Al-Shabab has faced heavy pressure from African Union forces sent to protect Somalia’s fragile, U.S.-backed transitional government. In recent months, the militia has been pushed out of several neighborhoods in Mogadishu and elsewhere, and scores of its fighters have been killed.
Mohammed’s death could weaken the links between al-Shabab and al-Qaeda’s central leadership in Afghanistan and Pakistan. Bin Laden and other senior leaders preferred to deal directly with operatives they knew and trusted from years of jihad in Afghanistan.
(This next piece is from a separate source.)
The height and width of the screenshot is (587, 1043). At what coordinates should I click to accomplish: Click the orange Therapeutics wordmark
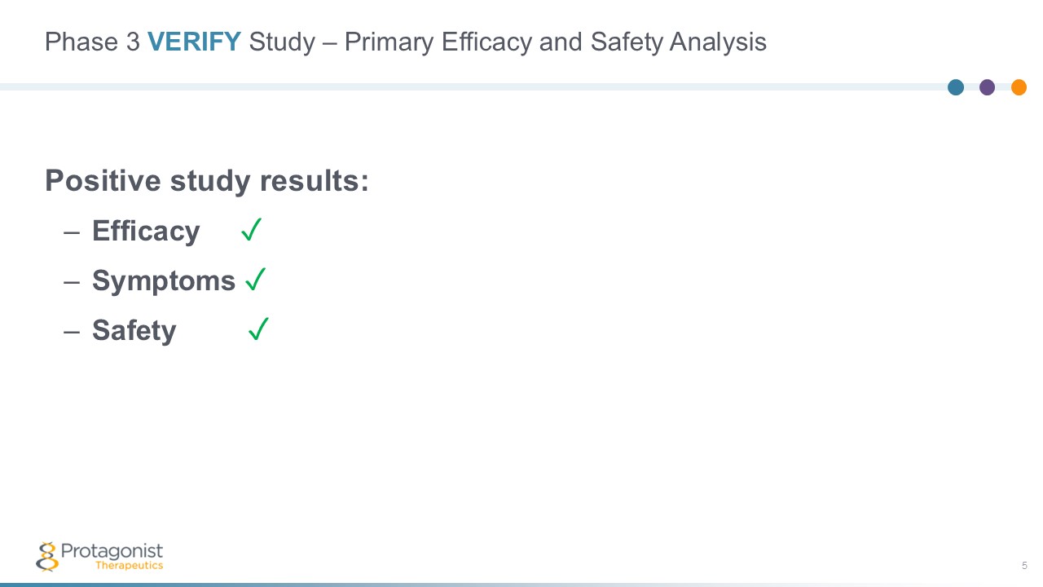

For instance, bin Laden’s former personal secretary, Nasir al-Wuhayshi, leads Yemen’s al-Qaeda branch.
It remains to be seen if the next generation of al-Shabab fighters, such as Omar Hammami, a Syrian American from Alabama who has starred prominently in jihadist videos, can take over Mohammed’s mantle and coordinate effectively with al-Qaeda’s leaders.
Since late 2009, al-Shabab has deployed al-Qaeda-like tactics, such as suicide bombings, that Somali security officials and analysts saw as a sign of Mohammed’s influence. Experts say he also imported bomb-making materials, raised funds for terrorist operations and used his vast network of contacts to attract foreign fighters to Somalia.
Mohammed also likely played a significant role in al-Shabab’s first international attack: bombings last year in the Ugandan capital, Kampala, that killed more than 70 fans watching Africa’s first soccer World Cup.
When he was killed, Mohammed was carrying tens of thousands of dollars, maps and sophisticated weapons, Somali officials said, underscoring his importance to the militant group.
In addition to his senior status in al-Shabab, Mohammed was also the leader of al-Qaeda’s East Africa branch.
“The group has lost one of its key figures, and while it may not be the knock-out punch to militants in the region, it’s certainly a strong kick in the gut,” said a senior U.S. counterterrorism official.
A native of the archipelago nation of Comoros, Mohammed traveled under various aliases, according to the FBI’s Web site, which says he “likes to wear baseball caps and tends to dress casually. He is very good with computers.” He spoke five languages, the site noted.
Mohammed was indicted in the Southern District of New York for his alleged role in the embassy bombings. He is also suspected of masterminding the bombing of an Israeli-owned hotel in the Kenyan coastal town of Mombasa in 2002, which claimed 13 lives, and a failed attempt to shoot down an Israeli airliner minutes later.
He chose to live on and off in Somalia, as well as in coastal communities in Kenya, because his features allowed him blend well among people of mixed Arab, Persian and Somali ancestry. In August 2009, Mohammed reportedly evaded a police raid in Kenya when he was apparently visiting to seek treatment for a kidney ailment.
Gen. Abdikarim Yusuf Dhagabadan, Somalia’s deputy army chief, said officials at first did not know whom they had killed.
“We buried him,” he said, according to the Associated Press. “But soon after checking his documents, [we] exhumed his body and took his pictures and DNA. Then we had learned that he was the man wanted by the U.S. authorities.”
Staff writer Greg Miller in Washington contributed to this report.